Isn't it funny how insane villains always want to behave just like sane villains, only on a larger scale and with less planning? You never see a villain with an insane plan to make everyone wear purple hats when there's a Y in the month, or an insane plan to make potato salad out of mashed-up cuckoo clocks, or an insane plan to sit in a corner dribbling, muttering to himself and furiously pumping his fist. Not that I'm suggesting that sort of thing should appear on DW, but it's just funny how insanity never seems to mean actual insanity, just a lack of forethought.

3. The Haagen-Dasz key, or whatever it was called. Someone's given the Earth a self-destruct mechanism? That's a f***ing stupid idea even before the Doctor points out how stupid it is. It's marginally convenient for this particular story, although it's brushed aside almost immediately, but under what realistic circumstances could that possibly be of any use? "In order to save the planet it was necessary to destroy it"?! The real clincher, or whatever the equivalent of "clincher" is when you're talking about something that makes the complete opposite of sense, is that this system was apparently intended for use "if the suffering of the human race ever got too much" - what?! "What shall we do about Darfur?" "Well, our hands are tied, we can't send in the peacekeepers." "Tell you what, we could blow up the whole planet..." "Yeah, that'll solve it!" Stupiddy, stupiddy, stupid. I suppose we should just be grateful it turned out not to be a plot reset after all.

4. Towing the Earth home.
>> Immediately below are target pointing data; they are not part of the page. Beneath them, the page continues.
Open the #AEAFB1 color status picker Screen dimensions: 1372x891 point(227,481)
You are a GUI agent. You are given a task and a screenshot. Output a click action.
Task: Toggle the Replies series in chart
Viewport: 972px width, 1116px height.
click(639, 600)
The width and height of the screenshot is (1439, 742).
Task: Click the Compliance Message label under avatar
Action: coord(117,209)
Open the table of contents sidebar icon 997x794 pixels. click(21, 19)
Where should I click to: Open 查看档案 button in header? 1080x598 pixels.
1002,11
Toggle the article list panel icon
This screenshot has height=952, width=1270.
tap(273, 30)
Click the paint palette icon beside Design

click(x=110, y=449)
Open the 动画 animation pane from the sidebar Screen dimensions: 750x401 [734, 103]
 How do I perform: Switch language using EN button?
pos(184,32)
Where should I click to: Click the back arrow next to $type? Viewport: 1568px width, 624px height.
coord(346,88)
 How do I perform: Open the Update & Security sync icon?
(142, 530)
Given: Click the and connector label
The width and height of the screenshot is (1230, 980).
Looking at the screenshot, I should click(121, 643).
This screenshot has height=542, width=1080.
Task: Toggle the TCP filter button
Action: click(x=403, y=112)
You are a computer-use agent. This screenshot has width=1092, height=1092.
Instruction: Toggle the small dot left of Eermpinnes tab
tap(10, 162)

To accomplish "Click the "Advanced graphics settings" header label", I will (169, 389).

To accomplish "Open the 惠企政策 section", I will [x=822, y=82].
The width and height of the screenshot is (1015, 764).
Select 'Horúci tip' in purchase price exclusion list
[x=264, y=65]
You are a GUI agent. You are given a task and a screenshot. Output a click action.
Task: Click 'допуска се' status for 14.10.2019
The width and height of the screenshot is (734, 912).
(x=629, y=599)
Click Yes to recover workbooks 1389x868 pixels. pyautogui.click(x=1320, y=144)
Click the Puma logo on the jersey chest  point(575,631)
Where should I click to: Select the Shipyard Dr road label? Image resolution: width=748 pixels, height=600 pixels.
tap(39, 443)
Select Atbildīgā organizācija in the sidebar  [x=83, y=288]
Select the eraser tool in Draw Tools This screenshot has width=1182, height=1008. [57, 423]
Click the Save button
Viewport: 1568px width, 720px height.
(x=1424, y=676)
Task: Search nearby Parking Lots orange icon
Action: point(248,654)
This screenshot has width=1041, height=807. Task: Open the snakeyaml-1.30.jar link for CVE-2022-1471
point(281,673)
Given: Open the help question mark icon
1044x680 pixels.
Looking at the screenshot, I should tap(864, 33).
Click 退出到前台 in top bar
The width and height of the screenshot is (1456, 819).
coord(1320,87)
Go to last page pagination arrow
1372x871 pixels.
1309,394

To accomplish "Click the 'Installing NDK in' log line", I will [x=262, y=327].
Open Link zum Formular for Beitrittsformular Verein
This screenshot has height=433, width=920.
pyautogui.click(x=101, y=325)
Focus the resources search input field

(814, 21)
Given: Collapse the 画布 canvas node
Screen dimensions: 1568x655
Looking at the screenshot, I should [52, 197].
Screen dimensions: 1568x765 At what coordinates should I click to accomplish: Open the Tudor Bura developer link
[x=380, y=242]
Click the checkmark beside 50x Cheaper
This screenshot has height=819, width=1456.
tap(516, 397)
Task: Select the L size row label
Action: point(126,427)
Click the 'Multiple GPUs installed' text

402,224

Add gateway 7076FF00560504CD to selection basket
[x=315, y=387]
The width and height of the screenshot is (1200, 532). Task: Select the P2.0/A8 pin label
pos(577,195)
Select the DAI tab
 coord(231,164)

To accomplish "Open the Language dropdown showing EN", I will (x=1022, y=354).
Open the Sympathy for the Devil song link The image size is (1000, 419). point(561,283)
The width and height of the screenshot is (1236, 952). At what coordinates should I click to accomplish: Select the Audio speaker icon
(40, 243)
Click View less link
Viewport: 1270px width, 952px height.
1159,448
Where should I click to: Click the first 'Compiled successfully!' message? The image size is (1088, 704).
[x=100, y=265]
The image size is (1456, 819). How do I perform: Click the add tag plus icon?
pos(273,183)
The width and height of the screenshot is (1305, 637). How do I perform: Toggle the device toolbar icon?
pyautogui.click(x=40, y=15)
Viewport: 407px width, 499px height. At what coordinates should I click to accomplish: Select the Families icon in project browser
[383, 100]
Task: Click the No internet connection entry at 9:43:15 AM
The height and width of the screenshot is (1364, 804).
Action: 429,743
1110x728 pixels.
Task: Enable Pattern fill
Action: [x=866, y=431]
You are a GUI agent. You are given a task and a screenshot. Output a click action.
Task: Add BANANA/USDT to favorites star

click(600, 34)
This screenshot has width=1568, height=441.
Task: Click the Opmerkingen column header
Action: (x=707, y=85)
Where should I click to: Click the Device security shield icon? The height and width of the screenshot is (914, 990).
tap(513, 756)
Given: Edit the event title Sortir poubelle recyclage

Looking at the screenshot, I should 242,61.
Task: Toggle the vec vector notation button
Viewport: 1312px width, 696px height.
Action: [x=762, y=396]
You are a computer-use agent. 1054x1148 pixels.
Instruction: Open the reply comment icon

Come on. Come the hell on. So we'll take a rift through space and time that happens to run through Cardiff - and apparently still does even after the planet's been moved across the universe - and we'll literally use it as a literal towrope to, if you will, literally tow the Earth back across space. Literally. I'm not even going to discuss this.

Other disappointing things:
  • Last week we had talk of the Time War being "time locked", which sounded mysterious and impressive, and not at all the sort of thing a twenty-first century human scientist with issues ought to be able to knock up on the fly, posthumously I might add.
  • After a brief set-up appearance last week, the Shadow Proclamation and their Judoon footsoldiers play no part in this episode whatsoever, even as an aside. I thought I'd heard the leisure centre's lead Goth declare universal war in a way that spoke of further developments to come, but I expect that was just my ears playing tricks.
  • "A Dalek empire at the height of its power" is defeated in about ten seconds with a few flicks of a keyboard. A keyboard, moreover, that finds itself in the Daleks' dungeon, yet is bizarrely connected to the entire Dalek fleet. Cue embarrassing scenes of companions flinging Daleks about like they used to in the days when the Daleks were even more rubbish than they are now.
  • Echoes of the first series as an entire Dalek fleet vanishes into dust at a protagonist's mere gesture.
  • In fact, far too much plot convenience altogether. I don't think I could really describe any one thing as a deus ex machina this time round, but there was plenty of pulling stuff out of thin air. I've seen someone describe this sort of thing as "rabbitus ex hatta", which is a phrase I quite like and intend to steal for future use.
  • And finally, and predictably, the story just couldn't sustain the sheer volume of returning characters RTD felt compelled to throw in. The evidence is plain: the Torchwood cast had nothing to do all episode, Jackie and Mickey were brought in especially to do nothing, even K-9 magically appeared for all of five seconds to provide one more rabbitus ex hatta. There wasn't all that much point in having Rose in the story, except that RTD clearly wanted to trash - sorry, sorry, revisit the (already perfectly good) second series finale and was prepared to bend this story over backwards in order to do it.
I've seen The Stolen Earth/Journey's End described as the most expensive bit of fan fiction ever made, and I find it hard to disagree with that sentiment.

1 comment:

Christopher Pittard said...

Well, we seem to be in agreement on this one. I'd also give it a 5, which is basically a compromise between its hot damn watchability (Earth-towing and Dalek-pushing aside) and the inability of the plot to stand up to even the gentlest of prodding. But I rather liked the Osterhagen key, not least because it looked like there was going to be some delicious moral dilemma at the episode's resolution (Oh no, they had a transmat two minutes later). If anything, I wondered a) did Martha just guess that the number of planets was significant? b) it only requires three people to make the decision? Including one from Liberia?